Guinea grass as understory grass in agroforestry system has high potential for tropical regions. It is also suitable for rangelands receiving 900 to 1500 mm rainfall, although can survive under less than 400 mm rainfall. Additionally, availability of annual as well as perennial types makes the crop suitable for cultivated as well as rainfed conditions.
The guinea grass is of tailoring nature. The tillers arise from the base and the stem is having 6–10 nodes. The plant height ranges from 100 to 230 cm and leaf length from 15 to 75 cm and panicle length from 20 to 55 cm. At each node there is leaf sheath encircling the stem up to nearly half the internode distance. The end of leaf sheath is attached to leaf blade. The tillers bear panicle at the time of flowering. The species possess typical gramineous flowers represented in tribe Panicoideae. The flowers are arranged on a panicle, which is 30 to 60 cm long and 15 to 25 cm wide. Small branches originate from the main branch of the panicle and on these branch axis, the spikelet’s are arranged. Spikelet’s are 3 to 30 mm long and 1 mm wide. The flowers possess small lower glume (green/ purple), upper glume (green/ purple), upper lemma (green/ purple). There are 3+3 anthers and single bifid 32 hairy stigma. Most widely used cultivars are having 70–80 cm long hairy leaf, erect stem of 2m long without hair and leaves are 15–18 mm wide with hairy leaf surface. Panicle is 15– 40 cm long and 12–30 cm wide, green, spikelet and glumes are hairless.

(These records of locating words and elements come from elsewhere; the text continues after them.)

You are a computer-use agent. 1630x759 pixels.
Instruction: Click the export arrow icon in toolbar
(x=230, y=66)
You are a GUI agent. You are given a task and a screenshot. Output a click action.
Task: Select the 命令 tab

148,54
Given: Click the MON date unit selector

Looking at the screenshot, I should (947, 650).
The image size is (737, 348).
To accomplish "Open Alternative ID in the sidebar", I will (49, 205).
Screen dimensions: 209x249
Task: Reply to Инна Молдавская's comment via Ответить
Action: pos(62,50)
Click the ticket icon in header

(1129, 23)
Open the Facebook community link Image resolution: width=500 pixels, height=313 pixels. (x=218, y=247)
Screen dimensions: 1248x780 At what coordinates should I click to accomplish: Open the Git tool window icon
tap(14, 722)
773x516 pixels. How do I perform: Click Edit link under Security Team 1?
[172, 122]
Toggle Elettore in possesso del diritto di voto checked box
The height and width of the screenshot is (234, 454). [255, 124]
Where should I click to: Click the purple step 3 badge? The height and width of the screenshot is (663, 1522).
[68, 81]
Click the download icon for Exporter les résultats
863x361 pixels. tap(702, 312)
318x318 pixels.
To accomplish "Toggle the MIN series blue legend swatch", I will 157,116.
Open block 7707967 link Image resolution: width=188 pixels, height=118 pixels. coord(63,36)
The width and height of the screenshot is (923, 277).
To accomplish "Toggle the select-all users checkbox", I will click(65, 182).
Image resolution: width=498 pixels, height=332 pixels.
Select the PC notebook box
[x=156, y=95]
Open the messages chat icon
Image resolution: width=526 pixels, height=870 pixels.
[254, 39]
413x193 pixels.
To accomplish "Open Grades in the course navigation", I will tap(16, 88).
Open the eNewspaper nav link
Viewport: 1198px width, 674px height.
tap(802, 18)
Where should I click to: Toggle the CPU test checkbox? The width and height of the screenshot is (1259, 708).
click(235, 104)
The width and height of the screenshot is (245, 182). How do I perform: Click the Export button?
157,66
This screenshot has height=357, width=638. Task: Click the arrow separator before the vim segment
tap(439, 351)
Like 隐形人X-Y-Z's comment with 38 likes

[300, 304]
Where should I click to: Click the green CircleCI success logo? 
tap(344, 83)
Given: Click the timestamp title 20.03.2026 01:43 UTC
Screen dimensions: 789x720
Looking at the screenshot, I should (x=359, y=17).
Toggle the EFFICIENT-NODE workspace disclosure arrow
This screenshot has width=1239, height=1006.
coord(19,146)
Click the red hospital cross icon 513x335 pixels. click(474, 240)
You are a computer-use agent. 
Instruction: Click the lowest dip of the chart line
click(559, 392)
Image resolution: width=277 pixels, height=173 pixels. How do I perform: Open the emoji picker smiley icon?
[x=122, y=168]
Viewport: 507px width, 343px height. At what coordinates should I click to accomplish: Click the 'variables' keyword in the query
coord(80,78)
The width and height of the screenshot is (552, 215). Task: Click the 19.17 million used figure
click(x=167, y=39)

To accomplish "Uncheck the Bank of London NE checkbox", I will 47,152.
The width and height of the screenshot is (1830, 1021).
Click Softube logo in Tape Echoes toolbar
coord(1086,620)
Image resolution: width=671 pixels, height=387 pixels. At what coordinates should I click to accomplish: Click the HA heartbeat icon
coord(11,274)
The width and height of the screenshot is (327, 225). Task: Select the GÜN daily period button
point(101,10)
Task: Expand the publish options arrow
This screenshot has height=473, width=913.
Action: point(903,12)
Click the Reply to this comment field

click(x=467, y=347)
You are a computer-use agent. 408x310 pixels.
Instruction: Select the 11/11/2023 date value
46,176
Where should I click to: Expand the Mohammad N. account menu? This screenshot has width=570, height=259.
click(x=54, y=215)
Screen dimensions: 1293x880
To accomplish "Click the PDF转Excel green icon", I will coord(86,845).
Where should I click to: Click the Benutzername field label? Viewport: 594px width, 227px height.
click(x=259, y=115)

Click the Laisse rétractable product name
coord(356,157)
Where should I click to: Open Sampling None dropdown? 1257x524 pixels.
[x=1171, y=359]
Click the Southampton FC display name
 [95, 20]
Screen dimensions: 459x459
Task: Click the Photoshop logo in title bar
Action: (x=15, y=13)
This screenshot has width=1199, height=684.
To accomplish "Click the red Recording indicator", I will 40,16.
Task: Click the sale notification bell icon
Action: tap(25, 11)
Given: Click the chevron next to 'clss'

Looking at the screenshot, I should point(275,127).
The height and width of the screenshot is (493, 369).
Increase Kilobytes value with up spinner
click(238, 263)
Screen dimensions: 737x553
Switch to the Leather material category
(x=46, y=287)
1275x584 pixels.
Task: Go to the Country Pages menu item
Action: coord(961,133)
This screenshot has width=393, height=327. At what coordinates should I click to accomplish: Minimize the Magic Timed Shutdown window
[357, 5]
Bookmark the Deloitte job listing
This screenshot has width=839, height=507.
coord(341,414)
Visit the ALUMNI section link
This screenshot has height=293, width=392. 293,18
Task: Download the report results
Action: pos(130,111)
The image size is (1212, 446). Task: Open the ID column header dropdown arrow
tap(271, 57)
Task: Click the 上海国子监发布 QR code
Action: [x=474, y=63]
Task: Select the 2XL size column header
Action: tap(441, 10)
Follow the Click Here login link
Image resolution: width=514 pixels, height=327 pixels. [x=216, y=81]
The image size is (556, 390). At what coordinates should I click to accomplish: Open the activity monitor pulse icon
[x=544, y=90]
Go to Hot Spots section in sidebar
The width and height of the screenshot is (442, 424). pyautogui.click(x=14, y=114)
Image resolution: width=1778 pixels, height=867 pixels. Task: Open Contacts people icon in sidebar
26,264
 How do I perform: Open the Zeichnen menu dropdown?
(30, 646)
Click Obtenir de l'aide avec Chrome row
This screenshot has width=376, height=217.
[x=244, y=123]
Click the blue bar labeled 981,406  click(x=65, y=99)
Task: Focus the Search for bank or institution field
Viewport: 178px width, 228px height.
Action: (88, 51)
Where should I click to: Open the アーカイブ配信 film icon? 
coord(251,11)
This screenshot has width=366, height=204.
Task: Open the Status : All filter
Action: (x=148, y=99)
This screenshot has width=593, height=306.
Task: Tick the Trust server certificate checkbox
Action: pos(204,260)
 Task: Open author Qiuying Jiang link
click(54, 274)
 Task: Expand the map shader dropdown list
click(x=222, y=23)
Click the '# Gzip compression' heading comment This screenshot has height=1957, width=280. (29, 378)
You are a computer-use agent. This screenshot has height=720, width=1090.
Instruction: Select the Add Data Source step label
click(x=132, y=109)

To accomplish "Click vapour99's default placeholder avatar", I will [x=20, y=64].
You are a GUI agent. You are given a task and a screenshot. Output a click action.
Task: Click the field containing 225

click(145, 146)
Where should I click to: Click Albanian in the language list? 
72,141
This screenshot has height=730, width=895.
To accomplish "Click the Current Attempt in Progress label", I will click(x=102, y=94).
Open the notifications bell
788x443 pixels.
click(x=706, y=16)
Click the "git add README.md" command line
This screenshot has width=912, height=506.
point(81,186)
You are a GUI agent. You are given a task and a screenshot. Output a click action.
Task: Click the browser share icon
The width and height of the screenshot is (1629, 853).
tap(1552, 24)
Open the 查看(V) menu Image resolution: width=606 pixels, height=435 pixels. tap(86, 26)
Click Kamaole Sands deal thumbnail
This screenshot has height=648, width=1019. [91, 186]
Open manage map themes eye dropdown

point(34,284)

It requires well prepared land (2–3 ploughings followed by 3–4 harrowings). It can be established by planting of rooted from slips in lines keeping a distance of 1 m from line to line and 50 cm slip to slip. It can be established by seed also. 3–6 kg seed/ha is required but percent germination should be tested before sowing. Being highly responsive to manuring 10–20 t/ha of FYM and 30 kg/ha P2O5 as basal dose should be applied to the crop. After each cut 50–60 kg N/ha are applied. After a period of 4–5 years, replanting of the crop is required.